Se você já usa um smartwatch para medir passos ou frequência cardíaca, prepare-se para ver a mesma lógica chegar ao curral. A divisão de saúde animal da Merck lançou uma coleira inteligente que, por apenas US$ 3 por cabeça, transforma cada vaca-leiteira em um hub de dados em tempo real. O objetivo? Detectar doenças antes que afetem a produção, afinar a dieta do rebanho e, de quebra, aumentar a rentabilidade da fazenda.
Como funciona a “wearable” bovina
O sistema utiliza micro-sensores de movimento e som instalados na coleira (ou em brincos) para monitorar mastigação, ruminação e padrão de passos. Esses sinais são enviados, via rede sem fio de longo alcance (LoRa ou 4G rural), a uma plataforma em nuvem que roda algoritmos de machine learning. Qualquer desvio na digestão ou no comportamento gera um alerta no app do produtor – que pode estar a quilômetros de distância.
Da vaca para a planilha: por que isso importa?
Segundo a consultoria Grand View Research, o mercado norte-americano de precision livestock movimentou mais de US$ 5 bilhões em 2024. A lógica é simples: cada dia que uma vaca doente passa despercebida significa menos litros no tanque e mais gasto com medicamentos. Ao antecipar o problema, a fazenda economiza mão de obra, reduz antibióticos e ainda mantém a qualidade do leite.
Comparativo rápido: coleira x métodos tradicionais
Método visual: exige funcionários circulando o estábulo o dia todo; falhas humanas são comuns.
Coleira inteligente: análise 24/7, alertas automáticos e registros históricos que ajudam no planejamento da alimentação e reprodução.
Na prática, estudos internos da Merck indicam um aumento de até 10 % na produção de leite por vaca, graças à detecção precoce de distúrbios digestivos. Isso equivale a milhares de litros extras por ano em fazendas de médio porte.

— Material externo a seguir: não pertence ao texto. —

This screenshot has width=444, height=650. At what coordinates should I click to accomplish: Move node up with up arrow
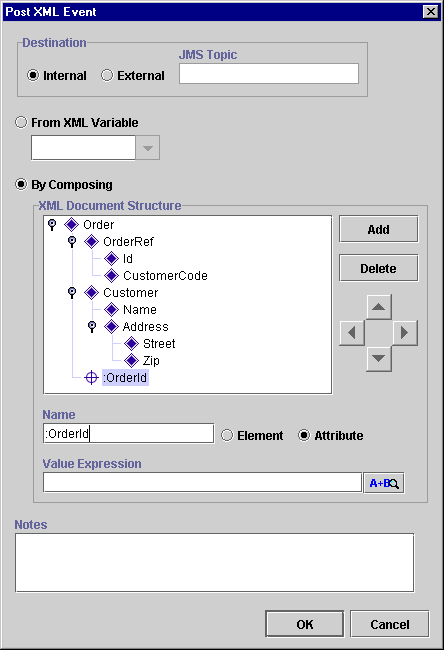pos(378,307)
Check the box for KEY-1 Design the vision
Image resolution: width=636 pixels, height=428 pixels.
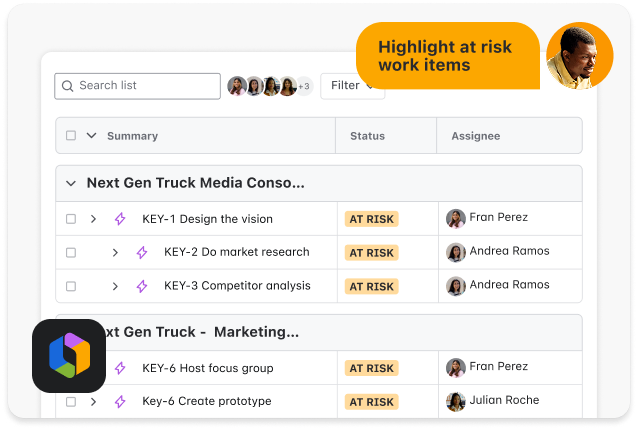(x=71, y=219)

Hardware, bateria e atualização de software
A coleira pesa cerca de 200 g, é resistente à água e tem bateria projetada para 18 meses de autonomia. O preço de US$ 3 já inclui atualizações de firmware e relatórios analíticos – um modelo parecido com o de dispositivos domésticos conectados vendidos na Amazon, como câmeras Alexa-compatible ou rastreadores de pets.
IA no pasto: tendência global
Desde a década de 1990, drones, imagens de satélite e GPS vêm tornando a agricultura mais científica. A nova onda combina sensores baratos + inteligência artificial + conectividade móvel. O professor Deepak Joshi, da Universidade Estadual do Kansas, resume: “Antes, uma inovação chegava a cada poucos anos; hoje, temos salto tecnológico a cada seis meses”.
Imagem: True Pixel Art
Concorrentes e próximos passos
CowManager, Allflex e MooCall também oferecem wearables bovinos, mas em faixas de preço que chegam a US$ 100. Ao baixar o custo para a casa de um dígito, a Merck disputa fazendas menores, que até então ficavam de fora da agricultura 4.0.
O que o produtor pode esperar
- Alertas de ruminação anormal em menos de 3 h;
- Relatórios de fertilidade que indicam o melhor momento para inseminação;
- Dashboard acessível no celular ou PC, com exportação para Excel;
- Possibilidade de integração com balanças eletrônicas e ordenhadeiras automáticas.
Em outras palavras, o gado passa a ser tratado como se fosse atleta de alta performance, monitorado por uma equipe de dados e veterinários. Para quem já investe em tratores autônomos ou sistemas de irrigação conectados, a coleira inteligente fecha o ciclo de automação do rebanho.
No ritmo em que sensores e IA ficam mais baratos, a projeção é que fazendas latino-americanas adotem soluções semelhantes ainda nesta década, abrindo espaço para kits DIY vendidos em marketplaces – inclusive na Amazon. Quem sair na frente poderá colher não só mais leite, mas métricas claras para negociar com laticínios exigentes e consumidores cada vez mais atentos ao bem-estar animal.